Data for this exercise
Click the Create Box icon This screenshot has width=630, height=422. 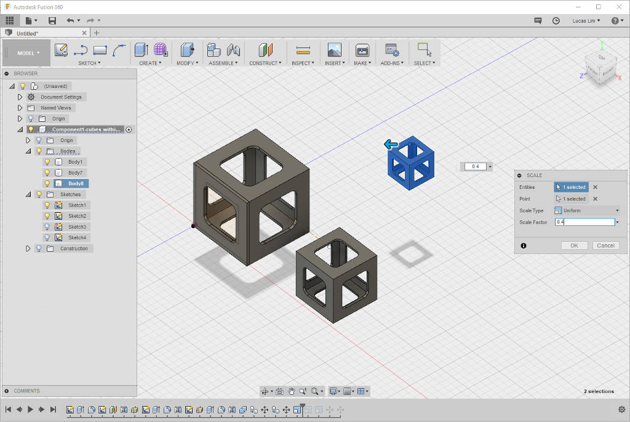(141, 50)

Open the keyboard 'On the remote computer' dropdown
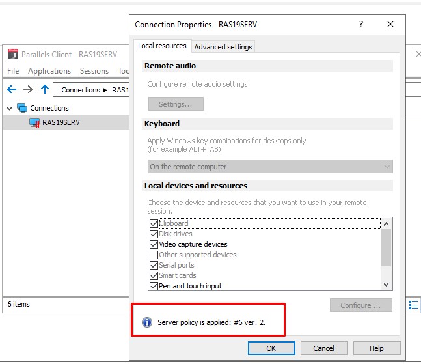(269, 167)
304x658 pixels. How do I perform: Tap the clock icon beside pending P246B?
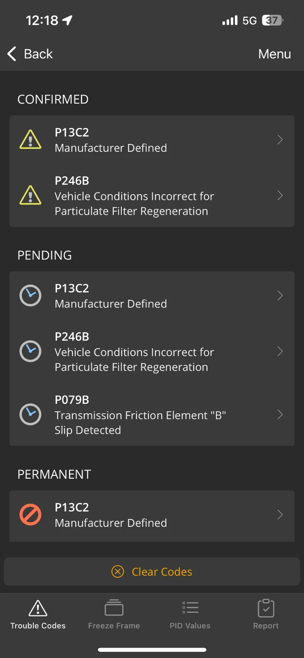pos(30,351)
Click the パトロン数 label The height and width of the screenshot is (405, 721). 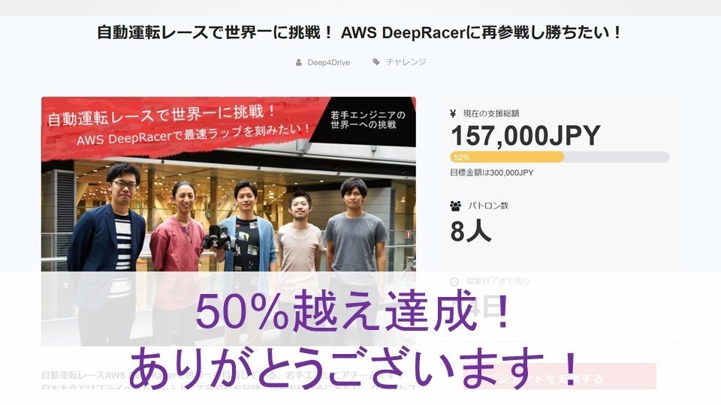(488, 206)
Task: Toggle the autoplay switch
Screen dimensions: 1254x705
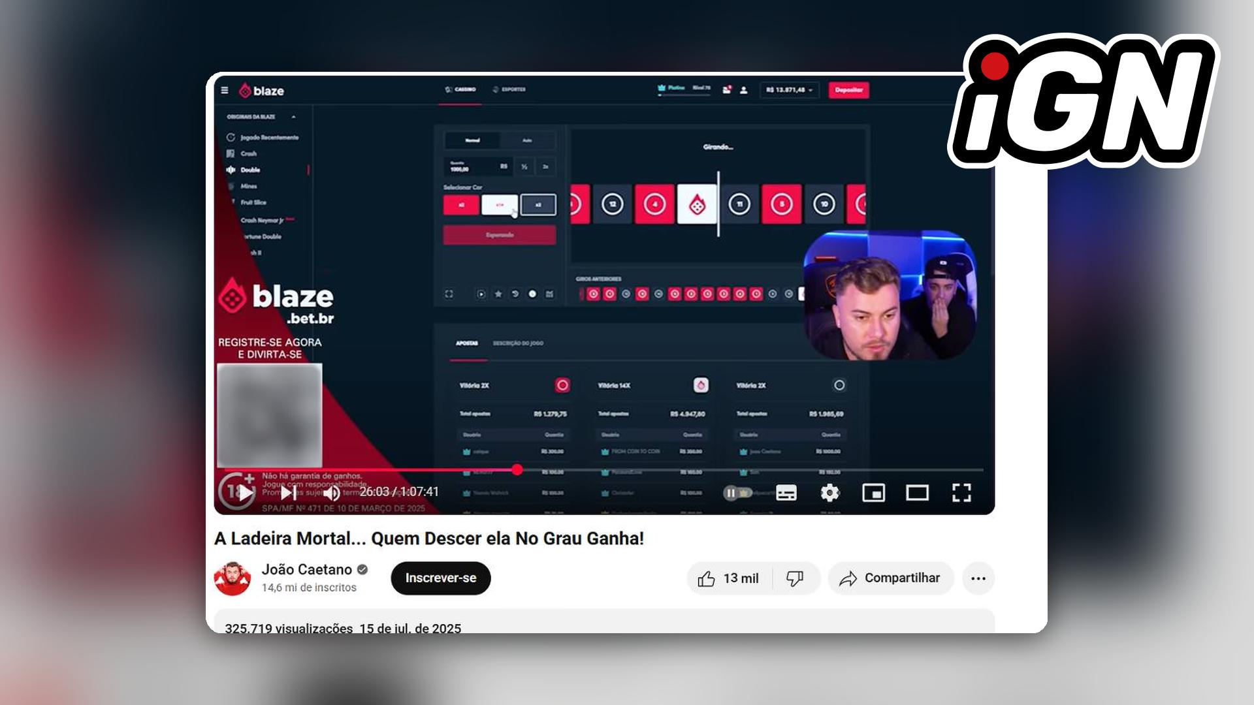Action: click(737, 493)
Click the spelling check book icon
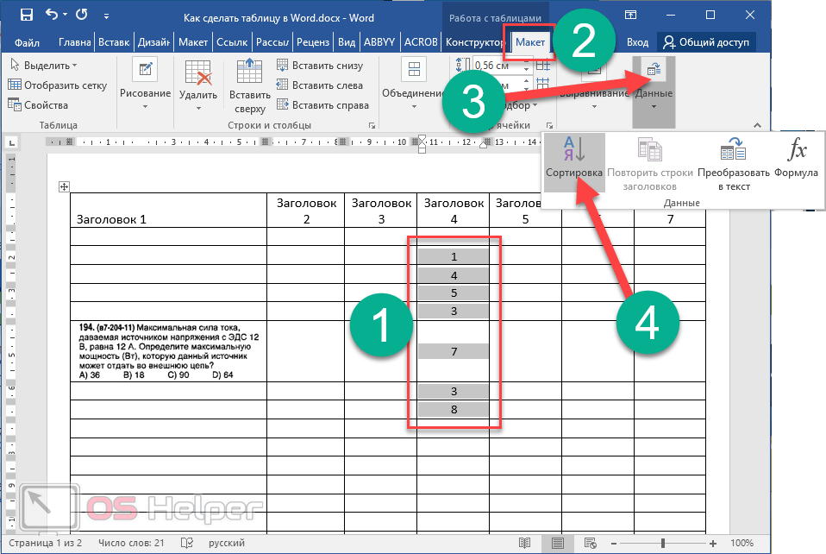 point(186,544)
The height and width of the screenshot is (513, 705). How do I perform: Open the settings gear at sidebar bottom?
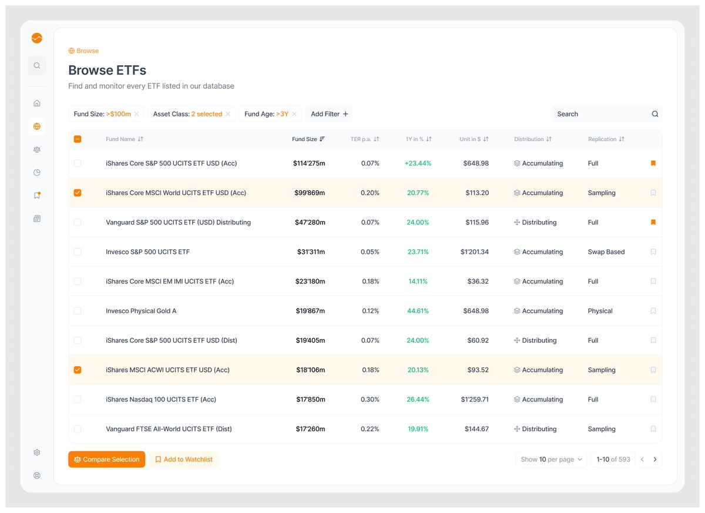36,452
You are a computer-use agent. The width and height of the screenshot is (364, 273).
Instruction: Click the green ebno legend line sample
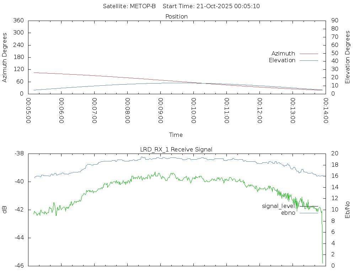pos(309,213)
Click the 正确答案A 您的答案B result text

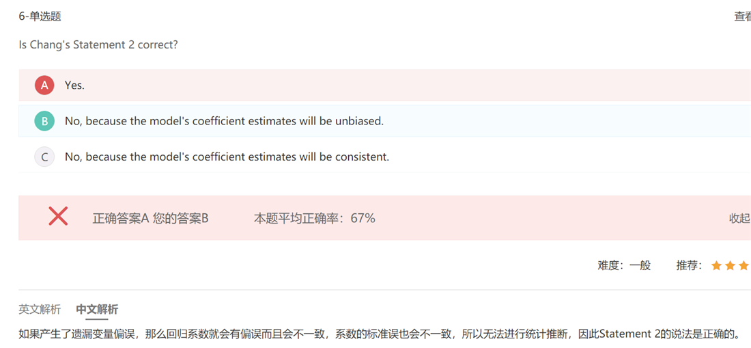(x=150, y=218)
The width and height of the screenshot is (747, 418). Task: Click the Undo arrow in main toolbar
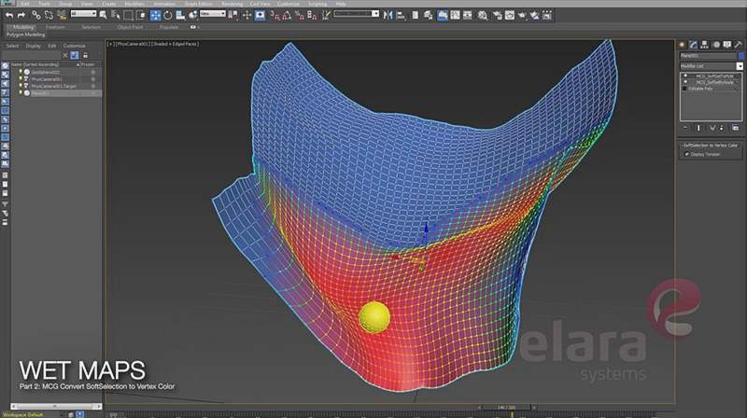pyautogui.click(x=7, y=15)
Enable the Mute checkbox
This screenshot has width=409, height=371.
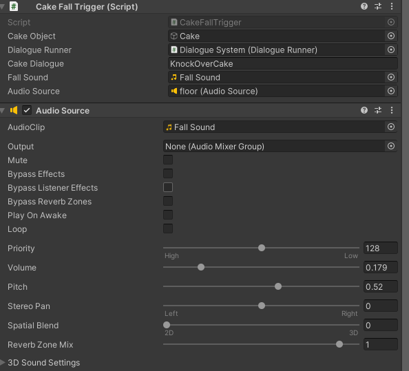(x=168, y=160)
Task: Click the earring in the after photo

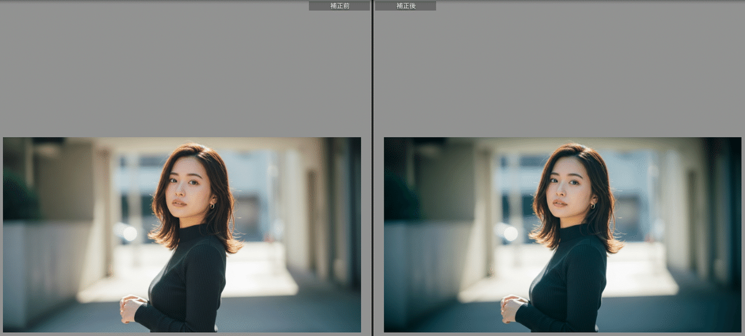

Your task
Starting with the line that contains "The height and width of the screenshot is (513, 705).", reproduce every line down to the end of the listing above, both endpoints included. Pictures stay out.

Your response
The height and width of the screenshot is (513, 705). How do I perform: Open the settings gear at sidebar bottom?
36,452
You are a computer-use agent. The width and height of the screenshot is (364, 273).
Instruction: Click the green ebno legend line sample
pos(309,213)
Click the 正确答案A 您的答案B result text

(x=150, y=218)
The width and height of the screenshot is (747, 418). Task: Click the Undo arrow in main toolbar
pyautogui.click(x=7, y=15)
Enable the Mute checkbox
This screenshot has width=409, height=371.
(x=168, y=160)
Task: Click the earring in the after photo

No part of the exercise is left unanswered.